Copy each line of the data below in which the word "computer" can be found.

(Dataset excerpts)
-=-=-
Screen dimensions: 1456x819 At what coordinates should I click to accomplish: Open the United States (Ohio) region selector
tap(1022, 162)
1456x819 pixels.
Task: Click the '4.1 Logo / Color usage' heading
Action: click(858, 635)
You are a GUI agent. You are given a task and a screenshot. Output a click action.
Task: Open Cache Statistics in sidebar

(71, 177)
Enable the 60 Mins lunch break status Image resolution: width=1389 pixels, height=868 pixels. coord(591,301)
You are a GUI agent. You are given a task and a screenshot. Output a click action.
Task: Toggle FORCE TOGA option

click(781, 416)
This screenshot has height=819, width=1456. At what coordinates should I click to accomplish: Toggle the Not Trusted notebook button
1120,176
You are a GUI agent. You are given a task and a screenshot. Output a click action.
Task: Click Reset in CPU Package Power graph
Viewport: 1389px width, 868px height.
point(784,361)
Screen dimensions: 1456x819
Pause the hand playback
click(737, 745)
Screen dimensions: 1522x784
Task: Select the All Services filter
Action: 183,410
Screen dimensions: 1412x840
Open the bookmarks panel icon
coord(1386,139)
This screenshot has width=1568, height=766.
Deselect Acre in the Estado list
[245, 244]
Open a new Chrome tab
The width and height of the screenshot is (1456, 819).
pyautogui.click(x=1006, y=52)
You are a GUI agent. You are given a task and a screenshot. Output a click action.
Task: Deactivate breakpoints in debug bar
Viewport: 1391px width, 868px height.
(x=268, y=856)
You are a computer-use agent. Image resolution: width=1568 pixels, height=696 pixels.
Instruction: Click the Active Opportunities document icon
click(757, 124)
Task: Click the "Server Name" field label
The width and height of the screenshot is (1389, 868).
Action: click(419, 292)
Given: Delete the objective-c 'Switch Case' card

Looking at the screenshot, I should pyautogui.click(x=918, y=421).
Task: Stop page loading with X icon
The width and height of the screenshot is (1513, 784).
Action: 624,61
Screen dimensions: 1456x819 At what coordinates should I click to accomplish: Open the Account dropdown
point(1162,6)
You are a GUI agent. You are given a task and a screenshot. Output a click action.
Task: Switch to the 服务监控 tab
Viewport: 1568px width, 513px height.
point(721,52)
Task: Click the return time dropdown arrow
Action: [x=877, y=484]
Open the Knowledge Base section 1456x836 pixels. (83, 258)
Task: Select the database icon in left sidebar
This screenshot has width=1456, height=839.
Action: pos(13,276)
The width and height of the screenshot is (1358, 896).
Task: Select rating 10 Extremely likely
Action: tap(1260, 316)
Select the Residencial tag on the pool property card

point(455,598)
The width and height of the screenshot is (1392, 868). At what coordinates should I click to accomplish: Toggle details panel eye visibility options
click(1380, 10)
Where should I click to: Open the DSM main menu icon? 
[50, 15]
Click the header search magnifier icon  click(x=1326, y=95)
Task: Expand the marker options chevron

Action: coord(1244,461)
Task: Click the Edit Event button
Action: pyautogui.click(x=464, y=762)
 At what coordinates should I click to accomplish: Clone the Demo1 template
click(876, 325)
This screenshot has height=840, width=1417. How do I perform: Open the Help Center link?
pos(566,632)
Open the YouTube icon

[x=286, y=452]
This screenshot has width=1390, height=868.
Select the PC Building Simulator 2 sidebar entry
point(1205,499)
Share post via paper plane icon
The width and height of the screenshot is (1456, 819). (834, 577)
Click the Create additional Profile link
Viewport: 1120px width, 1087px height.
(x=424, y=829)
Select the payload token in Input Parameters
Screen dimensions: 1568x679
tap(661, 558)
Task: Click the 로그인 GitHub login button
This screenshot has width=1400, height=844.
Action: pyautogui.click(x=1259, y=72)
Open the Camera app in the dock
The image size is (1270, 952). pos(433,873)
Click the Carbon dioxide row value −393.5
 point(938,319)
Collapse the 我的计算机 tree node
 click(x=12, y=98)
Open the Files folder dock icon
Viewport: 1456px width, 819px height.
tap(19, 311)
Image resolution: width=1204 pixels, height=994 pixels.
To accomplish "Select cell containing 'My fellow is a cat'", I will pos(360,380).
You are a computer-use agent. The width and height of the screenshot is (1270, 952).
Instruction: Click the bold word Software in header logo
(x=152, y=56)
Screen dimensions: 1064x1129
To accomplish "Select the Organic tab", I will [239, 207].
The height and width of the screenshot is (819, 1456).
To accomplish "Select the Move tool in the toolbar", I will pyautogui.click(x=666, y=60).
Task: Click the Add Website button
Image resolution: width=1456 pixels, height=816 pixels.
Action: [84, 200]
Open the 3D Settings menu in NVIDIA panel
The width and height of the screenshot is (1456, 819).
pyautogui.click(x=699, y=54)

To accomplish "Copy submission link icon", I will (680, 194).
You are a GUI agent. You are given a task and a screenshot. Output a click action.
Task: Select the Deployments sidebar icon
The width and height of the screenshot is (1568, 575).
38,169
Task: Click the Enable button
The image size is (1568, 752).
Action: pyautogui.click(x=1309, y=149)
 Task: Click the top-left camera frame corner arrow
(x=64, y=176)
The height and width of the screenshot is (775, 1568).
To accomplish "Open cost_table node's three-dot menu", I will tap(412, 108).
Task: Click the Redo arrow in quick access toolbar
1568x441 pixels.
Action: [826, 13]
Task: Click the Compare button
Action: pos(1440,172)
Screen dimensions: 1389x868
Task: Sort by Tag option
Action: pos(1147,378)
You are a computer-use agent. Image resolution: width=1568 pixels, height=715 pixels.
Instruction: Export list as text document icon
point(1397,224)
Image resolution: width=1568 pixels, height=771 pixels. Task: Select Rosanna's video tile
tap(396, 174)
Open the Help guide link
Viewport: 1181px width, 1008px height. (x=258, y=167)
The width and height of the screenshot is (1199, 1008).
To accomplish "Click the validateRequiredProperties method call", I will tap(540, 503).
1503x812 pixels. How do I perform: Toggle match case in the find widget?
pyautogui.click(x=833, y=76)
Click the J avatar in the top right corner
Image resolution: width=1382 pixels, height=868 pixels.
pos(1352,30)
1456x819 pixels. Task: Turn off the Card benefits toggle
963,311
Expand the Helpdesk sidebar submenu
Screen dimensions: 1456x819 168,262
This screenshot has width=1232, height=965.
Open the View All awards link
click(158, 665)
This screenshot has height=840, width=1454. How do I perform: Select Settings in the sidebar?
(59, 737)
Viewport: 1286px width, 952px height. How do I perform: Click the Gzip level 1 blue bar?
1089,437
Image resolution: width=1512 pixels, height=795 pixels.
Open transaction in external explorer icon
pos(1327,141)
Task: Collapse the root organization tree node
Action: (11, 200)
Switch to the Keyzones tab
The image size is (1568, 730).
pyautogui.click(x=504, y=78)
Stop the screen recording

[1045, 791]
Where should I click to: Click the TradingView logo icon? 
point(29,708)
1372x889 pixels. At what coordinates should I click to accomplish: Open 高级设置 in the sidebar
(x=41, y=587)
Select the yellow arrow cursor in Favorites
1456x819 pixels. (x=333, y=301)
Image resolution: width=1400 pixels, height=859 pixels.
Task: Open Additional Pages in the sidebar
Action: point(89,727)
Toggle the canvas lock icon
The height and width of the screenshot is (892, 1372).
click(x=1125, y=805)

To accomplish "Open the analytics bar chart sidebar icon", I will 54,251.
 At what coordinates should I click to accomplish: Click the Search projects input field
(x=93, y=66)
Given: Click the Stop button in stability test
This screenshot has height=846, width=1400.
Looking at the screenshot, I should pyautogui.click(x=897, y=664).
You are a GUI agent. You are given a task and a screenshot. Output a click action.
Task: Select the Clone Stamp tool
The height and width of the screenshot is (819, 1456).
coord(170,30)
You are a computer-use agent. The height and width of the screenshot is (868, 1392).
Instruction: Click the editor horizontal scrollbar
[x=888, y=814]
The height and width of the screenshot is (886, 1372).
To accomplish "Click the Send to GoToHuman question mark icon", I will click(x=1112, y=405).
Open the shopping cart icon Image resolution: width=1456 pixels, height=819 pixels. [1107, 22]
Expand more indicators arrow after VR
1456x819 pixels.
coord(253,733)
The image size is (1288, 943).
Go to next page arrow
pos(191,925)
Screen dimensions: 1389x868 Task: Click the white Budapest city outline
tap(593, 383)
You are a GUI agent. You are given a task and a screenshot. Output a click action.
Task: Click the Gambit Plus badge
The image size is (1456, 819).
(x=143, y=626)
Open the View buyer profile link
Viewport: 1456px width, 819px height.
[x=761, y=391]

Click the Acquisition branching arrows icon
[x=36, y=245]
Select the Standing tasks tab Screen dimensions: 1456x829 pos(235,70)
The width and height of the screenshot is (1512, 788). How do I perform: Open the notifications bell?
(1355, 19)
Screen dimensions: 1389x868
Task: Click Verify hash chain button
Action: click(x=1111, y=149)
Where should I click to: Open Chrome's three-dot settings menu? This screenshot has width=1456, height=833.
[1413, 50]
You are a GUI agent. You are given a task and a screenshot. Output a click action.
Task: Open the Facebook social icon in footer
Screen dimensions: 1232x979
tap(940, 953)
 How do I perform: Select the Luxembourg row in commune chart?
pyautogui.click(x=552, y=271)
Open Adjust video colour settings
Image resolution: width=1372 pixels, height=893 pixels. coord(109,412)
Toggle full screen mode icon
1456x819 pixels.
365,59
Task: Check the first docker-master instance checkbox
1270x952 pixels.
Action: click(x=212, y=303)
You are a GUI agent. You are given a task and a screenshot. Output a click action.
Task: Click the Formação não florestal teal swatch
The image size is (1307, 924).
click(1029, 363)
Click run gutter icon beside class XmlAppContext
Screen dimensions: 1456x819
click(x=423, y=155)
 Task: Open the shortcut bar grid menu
-=-=-
Result of the task:
You are a computer-use agent. Image resolution: width=1568 pixels, height=696 pixels.
You are a computer-use agent. The width and height of the screenshot is (1270, 952).
You are a computer-use agent. Image resolution: width=1568 pixels, height=715 pixels.
You are a computer-use agent. The height and width of the screenshot is (868, 1392).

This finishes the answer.